Killer Wasp Stings — A Leadership Pandemic

Dr. Norm Mintle
3 min readJun 17, 2020

A lifetime of nagging mosquito bites eventually leads one to scratch open a wound that, depending on the number of bites, could easily become a gaping hole in your flesh.

Fascinating analogy I recently heard that, upon reflection from a leadership perspective, helped make sense for what I had always called Career PTSD. Turns out the phenomenon was actually a long series of bad leaders’ behaviors far more dangerous than mosquitos; they were akin to killer wasps. And their stings injure the soul. What is more debilitating than the weight of years and years’ worth of negativity, condemnation or, fill in the blank with the source of your leader’s killer stings _________?

What makes a leader a killer wasp, capable of injuring or maiming an employee?

Myriad possibilities present. None of them pleasant. An insecure leader didn’t lose confidence last week and begin to act out inappropriately. Most likely, and here’s where I hear my psychologist wife’s voice in my head, there was some childhood trauma. I call it a “daddy issue.”

If your leader treats you poorly, I’ll bet big bucks he/she was treated similarly as a child. I always start with the family of origin for bad behavior.
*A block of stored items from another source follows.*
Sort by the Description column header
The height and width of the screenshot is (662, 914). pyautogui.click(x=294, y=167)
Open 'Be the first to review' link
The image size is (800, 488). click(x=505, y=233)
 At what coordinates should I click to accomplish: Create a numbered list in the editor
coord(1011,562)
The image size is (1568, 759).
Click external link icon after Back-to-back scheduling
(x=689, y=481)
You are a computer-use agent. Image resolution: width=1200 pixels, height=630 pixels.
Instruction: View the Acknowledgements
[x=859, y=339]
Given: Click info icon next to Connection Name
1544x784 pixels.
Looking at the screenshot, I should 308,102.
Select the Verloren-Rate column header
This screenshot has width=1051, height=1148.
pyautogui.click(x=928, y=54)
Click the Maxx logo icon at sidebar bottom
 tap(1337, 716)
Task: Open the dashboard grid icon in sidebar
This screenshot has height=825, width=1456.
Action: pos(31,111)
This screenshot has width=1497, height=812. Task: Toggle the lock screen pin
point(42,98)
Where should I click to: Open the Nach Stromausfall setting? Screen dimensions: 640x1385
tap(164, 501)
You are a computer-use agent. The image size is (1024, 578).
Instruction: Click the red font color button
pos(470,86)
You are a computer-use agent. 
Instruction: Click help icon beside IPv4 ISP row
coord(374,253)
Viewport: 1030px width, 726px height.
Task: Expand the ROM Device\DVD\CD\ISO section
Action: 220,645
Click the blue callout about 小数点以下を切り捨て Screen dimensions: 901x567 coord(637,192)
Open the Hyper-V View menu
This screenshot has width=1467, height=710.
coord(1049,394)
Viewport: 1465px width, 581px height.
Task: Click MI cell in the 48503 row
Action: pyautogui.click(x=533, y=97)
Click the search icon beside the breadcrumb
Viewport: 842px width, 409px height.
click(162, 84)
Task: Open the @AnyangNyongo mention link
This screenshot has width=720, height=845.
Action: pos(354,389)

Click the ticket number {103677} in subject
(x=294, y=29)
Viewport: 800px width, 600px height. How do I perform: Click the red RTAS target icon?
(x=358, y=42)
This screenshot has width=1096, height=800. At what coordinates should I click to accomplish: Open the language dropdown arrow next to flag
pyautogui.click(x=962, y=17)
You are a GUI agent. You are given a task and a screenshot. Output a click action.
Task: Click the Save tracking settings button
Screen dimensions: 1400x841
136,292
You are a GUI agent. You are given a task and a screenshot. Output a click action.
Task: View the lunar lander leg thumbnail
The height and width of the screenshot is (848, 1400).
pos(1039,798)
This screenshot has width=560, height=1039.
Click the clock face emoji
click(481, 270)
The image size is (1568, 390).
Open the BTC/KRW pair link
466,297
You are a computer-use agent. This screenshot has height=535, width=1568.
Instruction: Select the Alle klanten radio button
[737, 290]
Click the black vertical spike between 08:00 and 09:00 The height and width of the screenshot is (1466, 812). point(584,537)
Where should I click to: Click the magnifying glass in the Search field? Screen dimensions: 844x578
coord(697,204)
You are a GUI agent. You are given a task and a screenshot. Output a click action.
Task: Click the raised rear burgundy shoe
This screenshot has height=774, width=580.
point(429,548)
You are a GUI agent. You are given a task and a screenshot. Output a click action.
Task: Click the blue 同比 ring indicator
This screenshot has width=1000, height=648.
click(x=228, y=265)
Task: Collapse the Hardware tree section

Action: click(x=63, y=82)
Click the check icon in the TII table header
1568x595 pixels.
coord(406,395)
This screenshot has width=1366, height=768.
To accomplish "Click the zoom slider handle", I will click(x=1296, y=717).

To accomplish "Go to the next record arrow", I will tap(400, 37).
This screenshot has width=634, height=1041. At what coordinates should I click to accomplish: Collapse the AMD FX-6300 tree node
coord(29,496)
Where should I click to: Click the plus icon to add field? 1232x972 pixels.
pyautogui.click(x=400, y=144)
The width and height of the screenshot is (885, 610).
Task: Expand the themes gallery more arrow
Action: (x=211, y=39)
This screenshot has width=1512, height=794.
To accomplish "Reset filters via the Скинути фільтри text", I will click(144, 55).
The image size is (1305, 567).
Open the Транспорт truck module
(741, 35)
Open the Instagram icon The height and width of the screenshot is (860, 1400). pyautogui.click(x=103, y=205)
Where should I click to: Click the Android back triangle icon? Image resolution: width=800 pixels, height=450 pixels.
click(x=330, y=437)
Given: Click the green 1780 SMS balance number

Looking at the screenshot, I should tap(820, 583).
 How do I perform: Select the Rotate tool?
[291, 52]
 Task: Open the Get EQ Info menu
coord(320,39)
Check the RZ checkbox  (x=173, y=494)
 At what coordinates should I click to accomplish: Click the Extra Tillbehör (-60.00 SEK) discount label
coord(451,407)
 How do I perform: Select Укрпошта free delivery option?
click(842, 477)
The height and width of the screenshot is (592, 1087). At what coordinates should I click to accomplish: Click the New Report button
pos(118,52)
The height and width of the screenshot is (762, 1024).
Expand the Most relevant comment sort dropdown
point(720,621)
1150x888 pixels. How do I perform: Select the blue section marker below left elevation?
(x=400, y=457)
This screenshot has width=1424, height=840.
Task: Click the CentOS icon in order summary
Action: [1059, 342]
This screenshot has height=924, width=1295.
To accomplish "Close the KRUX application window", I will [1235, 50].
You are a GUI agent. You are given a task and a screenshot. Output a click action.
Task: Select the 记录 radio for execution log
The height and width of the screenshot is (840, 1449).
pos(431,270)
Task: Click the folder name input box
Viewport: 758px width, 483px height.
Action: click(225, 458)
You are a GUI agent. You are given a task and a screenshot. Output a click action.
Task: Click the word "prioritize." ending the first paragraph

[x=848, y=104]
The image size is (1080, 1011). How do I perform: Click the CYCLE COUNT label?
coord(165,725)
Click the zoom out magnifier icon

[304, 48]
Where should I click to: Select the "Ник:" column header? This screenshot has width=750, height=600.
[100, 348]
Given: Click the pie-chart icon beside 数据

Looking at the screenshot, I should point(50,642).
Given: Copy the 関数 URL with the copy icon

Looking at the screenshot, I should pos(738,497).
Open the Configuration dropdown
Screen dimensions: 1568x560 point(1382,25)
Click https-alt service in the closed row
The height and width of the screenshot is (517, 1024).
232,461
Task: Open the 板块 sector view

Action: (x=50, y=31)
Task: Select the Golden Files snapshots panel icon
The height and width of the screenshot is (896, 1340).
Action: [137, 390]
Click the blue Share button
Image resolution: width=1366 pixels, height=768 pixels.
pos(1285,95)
Or, if it’s clear that your leader has zero EQ (emotional intelligence), most likely that lack of empathy starts with himself. He’s intolerant of his own mistakes (thanks, daddy) and thus, yours as well. Or, his extreme introversion led him into a field or career path where people don’t matter and consequently, he doesn’t want or need to interact — hasn’t “played well with others” since Kindergarten most likely.

What does this look like in real life?

A series of killer wasp stings adds up. Employees feel disrespected. Untrusted. They’re debilitated in the job place and have lost (almost?) all incentive to do exceptional work; to innovate; to take risks. I once had a boss who loved to tell us all to try new things…to take risks! Unfortunately, when a risky initiative didn’t lead to a home-run, the trusting employee wasn’t just reprimanded, but sometimes publicly humiliated. You instantly learn not to trust, to keep your head down and certainly, not try to make things better.

Can a killer wasp leader lose his stinger?

Renowned leadership researchers Kouzes and Posner have spent their career examining great leaders and their companies. Their famous list of the practices of exemplary leaders offers at least three prescriptions for killer wasp bosses:

· Encourage the heart of your employees. Purpose to get to know one of your employees each week. Intentionally make time to spend time with him/her. If empathy is foreign to you, take an EQ course and determine to do better. You can learn empathy. If you don’t know your people, you can’t begin to understand who they are and what potential they bring to your organization.

· Then inspire your staff with vision, hope and a picture of what a shared future of success can look like.

· Enable your teams to be safely creative. Allow the results of truly smart risk-taking to become learning experiences — both successes and failures.

A pandemic of bad leadership can be thwarted. If you’re a killer wasp leader, I urge you — for the sake of your enterprise and your employees, consider the prescriptions herein. If your boss is the problem, respectfully work within your system to bring about needed change.

Norm Mintle

Dr. Mintle holds an earned Ph.D. in Organizational Leadership. He has served in executive positions across a broad range of media organizations and as a dean in two universities.